Identifying sub-counties where ANC utilisation rates remain lower and factors associated with observed patterns will allow county governments to direct suitable interventions and actions [12] to promote ANC attendance. The realisation of targets to reduce maternal mortality requires robust progress monitoring to underpin plans for improvement in health service and to identify disadvantaged groups focused on prioritising those with the greatest need. Most Government policy directives tend to be broad and frequently focus on a subset of local governing units, often failing to identify strategies that can overcome the social barriers faced by disadvantaged communities. The utilisation of insights from the existing data should be impactful in the policy formulation process and the allocation of resources to address the disparities in ANC intervention uptake. To further improve attitude and perception towards ANC, preventive and promotional health education campaigns needs to be carried out to enhance maternal health utilisation. Challenges involving adequacy of infrastructure, human resource availability and other aspects of health services provisions such as quality of care should be addressed to improve use. Besides, local governments need to utilise opportunities to leverage other non-health pro-equity interventions to increase coverage.

Limitations

Despite the strengths of the study, there are several caveats attached to this analysis. The survey included experiences of mothers with a live birth five years preceding a survey leaving out mothers with other birth outcomes or those who might have died during pregnancy or delivery resulting in selection bias. Due to the retrospective nature of the collected data, there is a risk of recall bias which might potentially lead to inaccurate results [69]. The study was limited to the socioeconomic and demographic factors collected during the household surveys leaving out factors like availability, cost of care and skilled health workers. The displacement of cluster coordinates for confidentiality was not taken into account. Thus, a small proportion of clusters near the boundary edges may have been misclassified. However, the use of SAE models to smooth the estimates across adjacent units would potentially abate this effect.

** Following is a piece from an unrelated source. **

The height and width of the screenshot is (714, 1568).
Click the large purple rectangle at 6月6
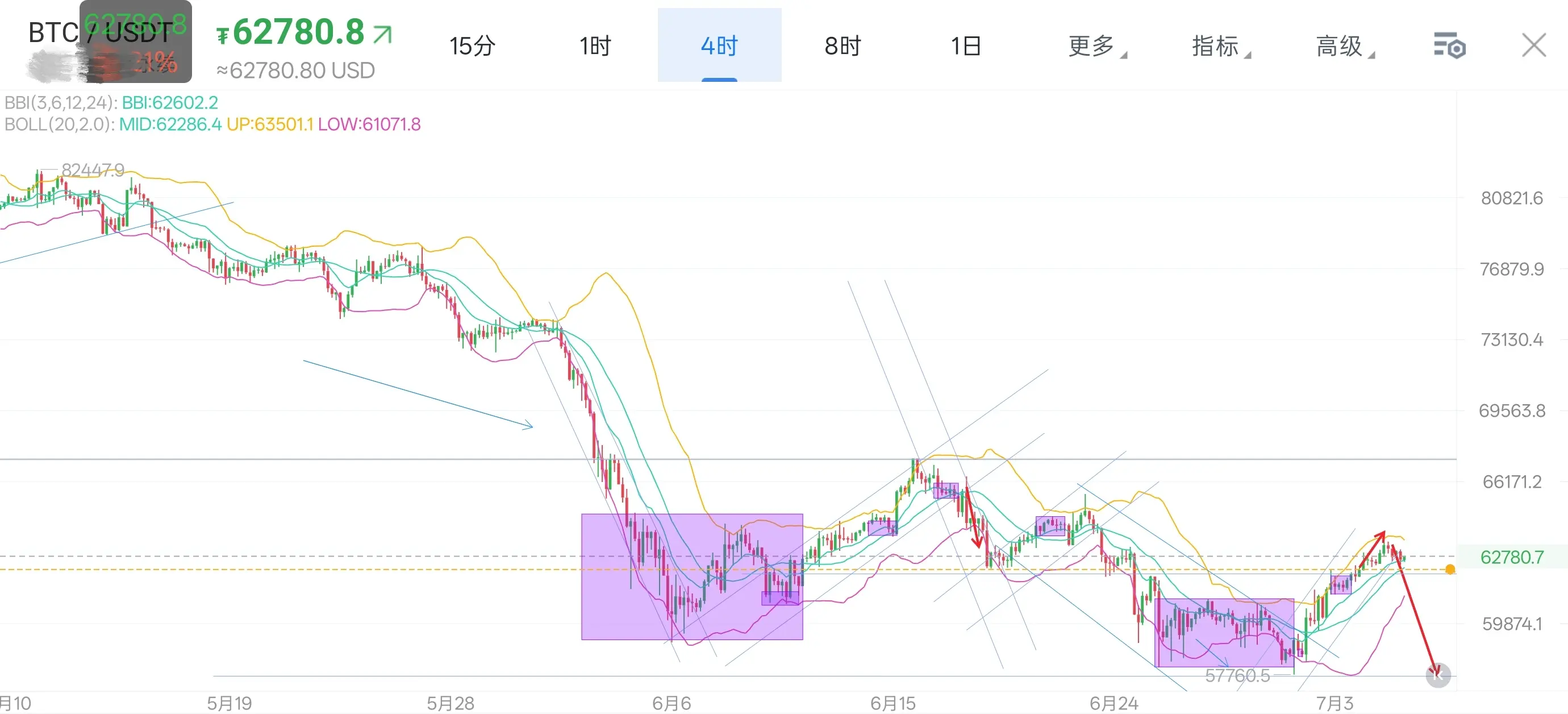point(692,576)
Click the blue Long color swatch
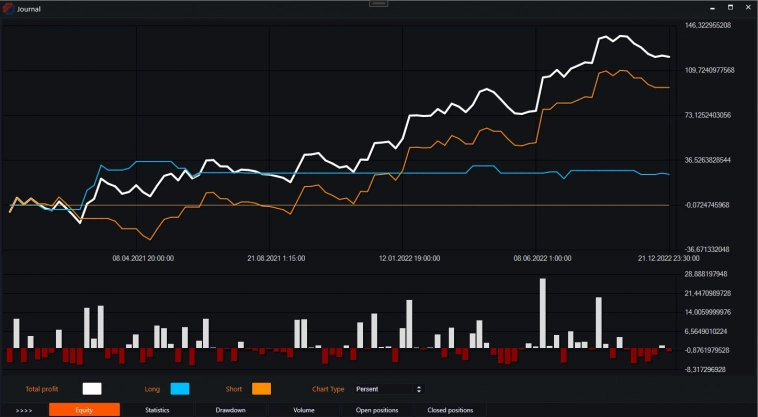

Household sample surveys provide an opportunity to monitor the coverage and trends of most health indicators at the community level. However, these surveys are conducted every three to five years limiting tracking of trends at a higher temporal granularity. An alternative source of information is the Kenya health management Information system (HMIS) based on the District health information system Version 2 (DHIS2) which also offers information to monitor ANC trends. DHIS2 has been used to track trends and compare against those reported in the household sample surveys and is promising [70,71,72,73]. However, its use is limited due to poor reporting rates [22] and challenges in determining accurate catchment populations (population in need of service) [74].

Conclusion

In conclusion, the ANC4 utilisation rates remain suboptimal and show substantial subnational variability. The areas with low ANC4 utilisation rates corresponded to areas of low socioeconomic status, fewer educated women and a lower number of health facility deliveries. Improvements in maternal health cannot be realised without fundamental changes in education, household wealth status, employment, and empowerment. There is need to recognise the importance of these social determinants of health as a critical driving force behind the country’s challenges with reaching targets in the health agenda related to maternal health, hence the government and stakeholders need to direct complementary measures that address social inequities.